PASSER-BY. I won’t do it!
YOUNG PIONEER. How can you refuse to carry out a social obligation?
PASSER-BY. Are you lecturing me?
(Here a number of actors come out of the crowd to speak, or speak from among the audience, or some may go up on the stage.)
CROWD. What? You are trying to assume airs? Don’t argue with him. Call the police. Police! Comrade police!
PASSER-BY. I won’t rub it. I promise not to spit again.
CROWD. Comrade, what is your unit?
PASSER-BY. That’s none of your business
CROWD. Why isn’t it my business? When you refuse to carry out a public obligation, everyone is entitled to criticize you.
PEOPLE’S POLICE (enters). What’s happened here?
(At this moment the crowd becomes larger.)
CROWD. He spat at random and refuses to accept criticism. He would not listen to the advice of a child. And he’s such a big man. He is no better than this child. And he is a Party member too! Probably a backward one.
PEOPLE’S POLICE. All right, it’s clear to me now. (Addressing the crowd.) Comrades! What do you think we should do with such a man?
CROWD. He should be criticized and fined. He should be made the subject of a wall newspaper. A cartoon should be drawn of him for all to see. He should be taken to the police station.
PEOPLE’S POLICE. Oh, well, if you will not rub it away, I’ll do it for you. But, first of all, may I know what unit you belong to?
PASSER-BY. As for that – (The voice of a middle-aged woman is heard offstage calling someone.)
MOTHER. Hsiao-ying, Hsiao-ying!
YOUNG PIONEER. Oh, Mama!
MOTHER. There you are. We’ve been waiting for you a long time. The meal is cold. Won’t you hurry home to your meal?
YOUNG PIONEER. I haven’t finished my work yet.
MOTHER. Work? What sort of work?
YOUNG PIONEER. Someone has spat on the ground and refuses to accept criticism. Unless he cleans it off, I am not going to let him go.
MOTHER (recognizes the passer-by). Oh, is that you, Comrade Ch’en?
PASSER-BY. Er – es, it’s me, Teacher Wang.
MOTHER. Hsiao-ying, who is it that refuses to accept criticism?
YOUNG PIONEER. Mama, there he is.
PEOPLE’S POLICE (addressing mother). Comrade, do you know which unit this comrade belongs to?
MOTHER. He is the accountant of the cotton mill. He is Comrade Ch’en Jung-fa.
PEOPLE’S POLICE. Good, thank you. (Addressing the passer-by.) I think there’s only one way now.
(Draws a circle round the spittle on the ground with a piece of chalk and is about to write down the name of the passer-by and the unit to which he belongs.)
PASSER-BY (frightened). Comrade, don’t! Don’t write down the name of my unit! (Addressing the crowd.) Comrades and my young friend, please pardon me this once. You may write my name there, but please do not write the name of our mill too. Our mill has already signed a patriotic health pact.

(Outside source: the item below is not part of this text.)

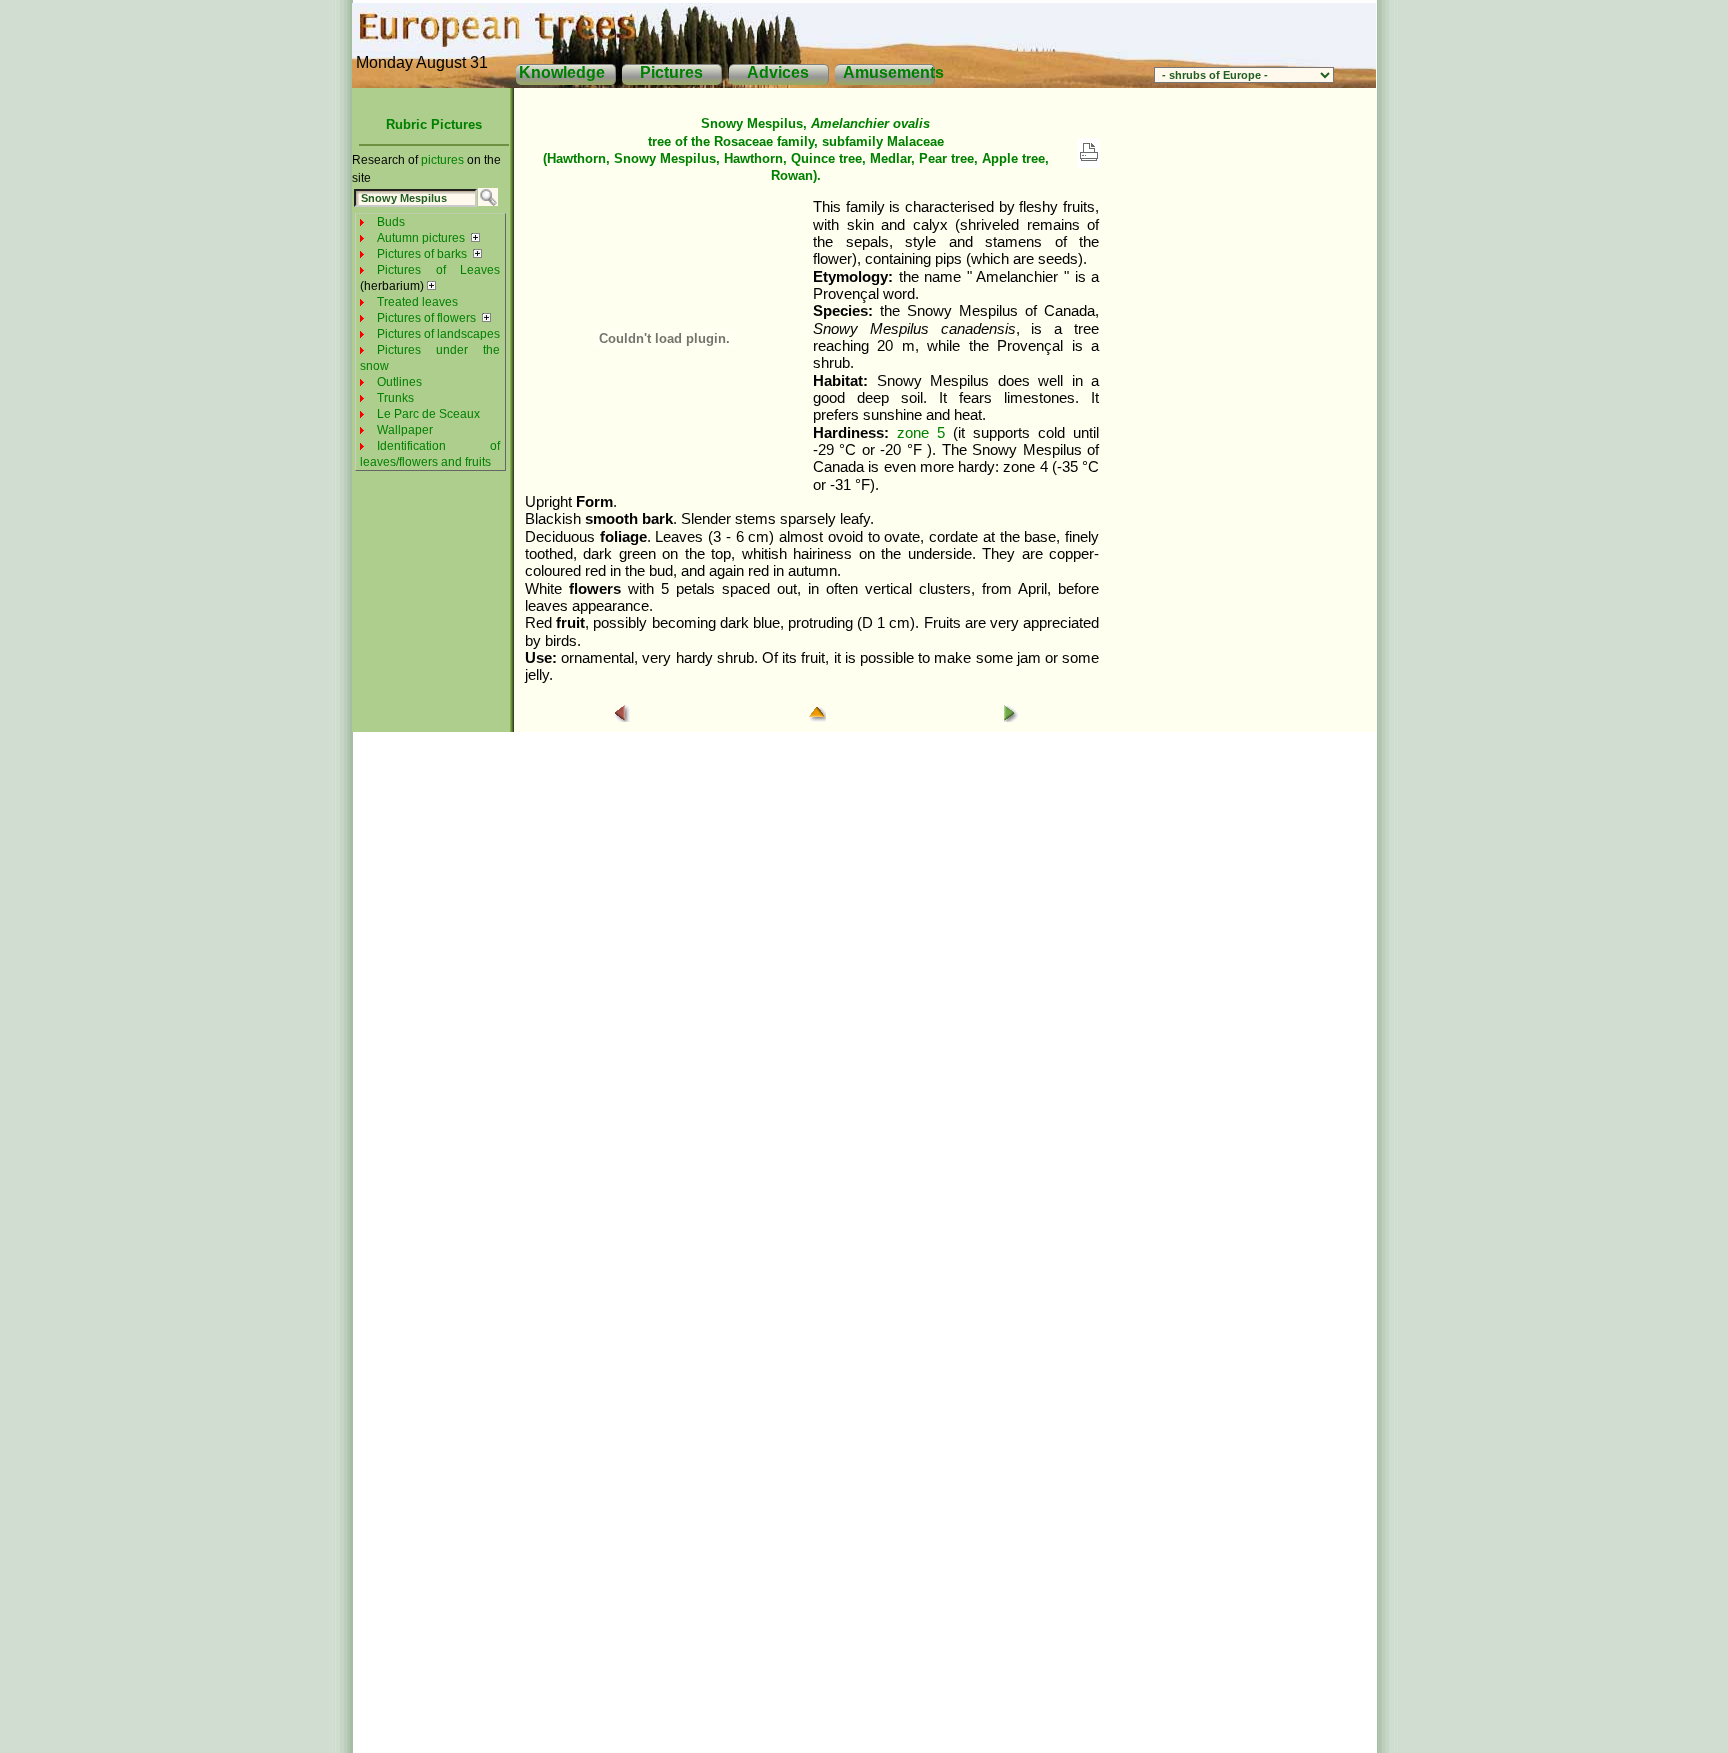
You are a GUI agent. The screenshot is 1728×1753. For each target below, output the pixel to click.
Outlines (399, 382)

PEOPLE’S POLICE. Yet you break the pact?
PASSER-BY. All right, I’ll clean it, I’ll clean it. I promise not to do the same thing again.
PEOPLE’S POLICE (to mother). Comrade, your child is really a good Young Pioneer, a young heroine for the elimination of the seven pests (mosquitoes, flies, rats, sparrows, and so forth) and for public health. If everyone eliminates the seven pests in earnest and maintains public hygiene as she does, our cities and the countryside will be rid of the seven pests sooner, disease will largely be wiped out, people will be healthier than ever, and the nation will be more prosperous and stronger.

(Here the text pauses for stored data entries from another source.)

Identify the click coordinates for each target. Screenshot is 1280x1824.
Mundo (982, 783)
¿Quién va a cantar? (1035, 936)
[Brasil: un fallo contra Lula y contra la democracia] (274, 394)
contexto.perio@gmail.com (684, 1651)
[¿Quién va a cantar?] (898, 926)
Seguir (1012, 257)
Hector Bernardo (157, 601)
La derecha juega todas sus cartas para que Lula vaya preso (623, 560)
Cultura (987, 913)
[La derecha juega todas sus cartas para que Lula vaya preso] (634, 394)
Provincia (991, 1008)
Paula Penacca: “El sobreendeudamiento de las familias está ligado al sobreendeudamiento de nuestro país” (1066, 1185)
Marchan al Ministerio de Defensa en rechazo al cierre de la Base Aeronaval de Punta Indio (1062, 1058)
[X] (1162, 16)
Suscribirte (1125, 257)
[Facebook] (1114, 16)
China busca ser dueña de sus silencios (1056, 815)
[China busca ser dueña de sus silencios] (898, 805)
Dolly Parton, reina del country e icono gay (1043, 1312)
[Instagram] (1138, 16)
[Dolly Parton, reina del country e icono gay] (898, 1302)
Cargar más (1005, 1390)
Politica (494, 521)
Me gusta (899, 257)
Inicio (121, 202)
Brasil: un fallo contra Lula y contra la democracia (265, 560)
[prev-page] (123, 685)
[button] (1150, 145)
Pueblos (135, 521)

MOTHER. Hsiao-ying, hurry home to your meal.
It’s already cold.
YOUNG PIONEER. Mama, my group leader isn’t here yet. I’ll go home when he come to relieve me.
MOTHER. Oh, well, I’ll have to warm the meal again anyway.
YOUNG PIONEER (speaking through megaphone and coming toward crowd in the street or toward audience in theater). Dear uncles and aunts, please do not spit at random. Sitting at random is a most deplorable habit.